Visa does face stiff competition. Rivals include American Express (AXP), Discover Financial Services (DFS) and Mastercard (MA), along with upstarts such as PayPal Holdings (PYPL) and Square (SQ), as well as ApplePay, a service from Apple (AAPL). Visa’s sales growth slowed to 8.6% a year from 2011 to 2015, after soaring at a 22.3% annual rate from 2006 to 2010. Sluggish retail sales in China haven’t helped the business.
But long term, Visa looks well positioned. The company does business with PayPal and some of the other electronic-payment firms. Visa recently signed branding deals for its cards with Costco (COST) and USAA. And it acquired Visa Europe, which was poorly managed and charged relatively low fees because the banks themselves owned it.
Why we like the stock: Visa and Mastercard are both terrific businesses. But Visa possesses a lower P/E ratio, and the firm has three major growth drivers (the Costco and USAA deals, and the acquisition of Visa Europe) that Mastercard lacks. Analysts expect Visa to boost revenues by 10.5% in 2017, and earnings by 17%. Over the next decade, Visa should be able to boost profits well above 10% a year—growth that its stock should match.
Share price: $34.23
Market capitalization: $20.7 billion
Revenues: $7.3 billion
Estimated three-to-five-year earnings growth: 4%
Price-earnings ratio: 31
Dividend yield: 9.9%
The business: Before you read another word, understand that Williams Partners is a master limited partnership. That means it pays out most of its cash profits from running the business, supporting distributions that give the stock its enormous yield. But MLPs have complex tax-filing requirements that can make the stocks a headache to own. Consult an accountant about the tax consequences if you plan to invest.

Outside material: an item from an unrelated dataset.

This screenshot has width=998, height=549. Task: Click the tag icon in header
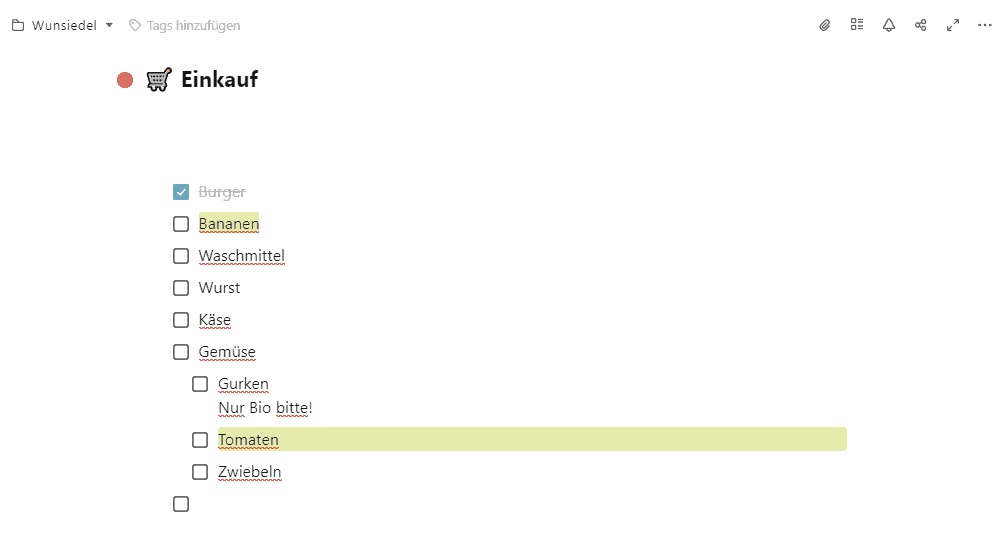click(x=135, y=25)
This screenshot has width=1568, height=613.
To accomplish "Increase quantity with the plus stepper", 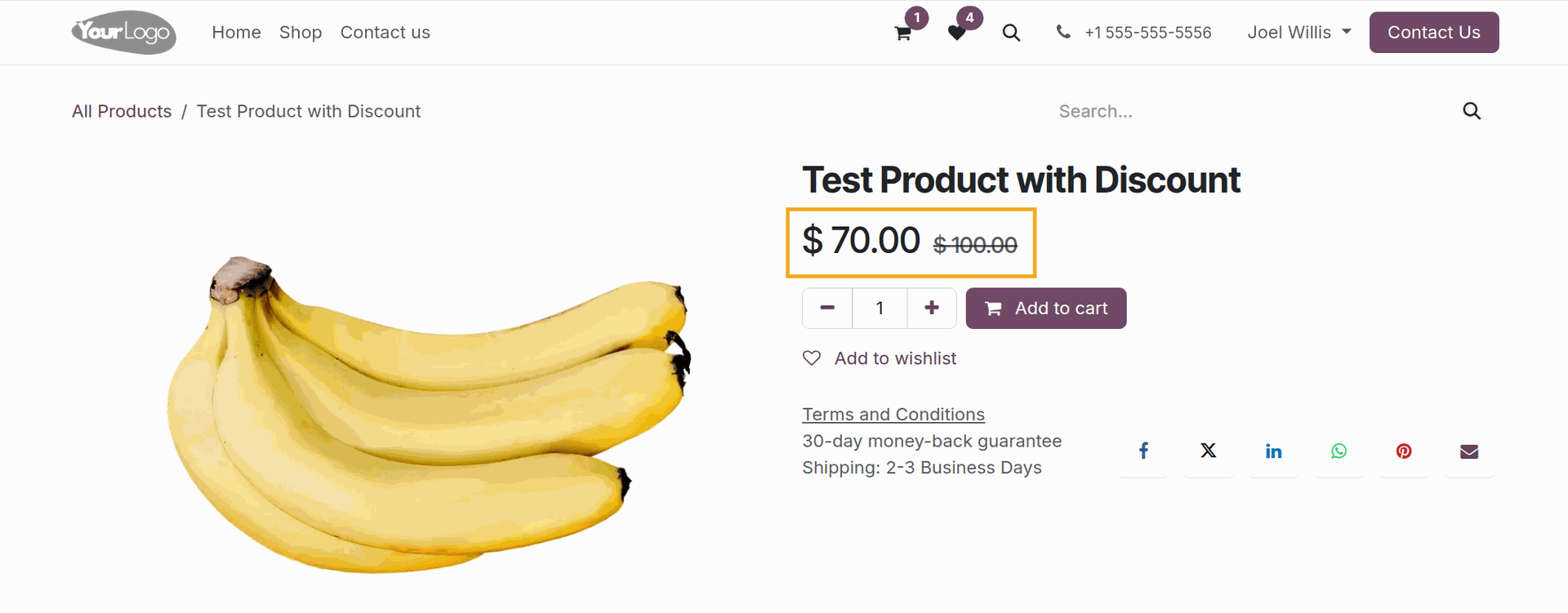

A pipeline company, Williams owns one of the energy industry’s great assets: the 10,200-mile Transco pipeline, which runs from South Texas to New York City. The pipeline can transport 10.9 billion cubic feet of natural gas per day, enough for the daily needs of 265,000 homes. Demand should climb steadily as U.S. gas production booms and more electric utilities make the switch from coal-fired energy to cleaner-burning gas.
Williams is investing in pipelines to transport gas from the booming Marcellus and Utica shale regions of the Midwest and Northeast. Over time, demand from liquefied-natural-gas processing plants should lift sales, too. Williams also extracts natural gas liquids and petroleum distillates from “tar sands” in Alberta, Canada, where production is thriving.
Williams’s stock could tumble if oil prices were to plunge back to their lows from earlier in 2016 (when a barrel of West Texas Crude oil dropped below $27). Energy prices have climbed sharply since then, and the company appears to be in stronger shape than it was when oil prices collapsed. The firm has renegotiated some contracts and sold assets that were more directly exposed to commodity prices. With revenues improving, the firm’s annual distribution of $3.40 a share appears “pretty safe,” says John Roth, manager of Fidelity New Millennium, a member of the Kiplinger 25.
Why we like the stock: Don’t be put off by the high P/E of 31. It reflects estimated earnings of $1.11 per share in 2017. But most analysts value MLPs on measures such as “distributable” cash flow, net asset value and their potential to increase distributions. The stock looks attractive on those measures, says Roth. Another reason to buy the shares: Williams Companies (WMB) owns about 60% of Williams Partners and may buy the rest of the business at a share price above the current level.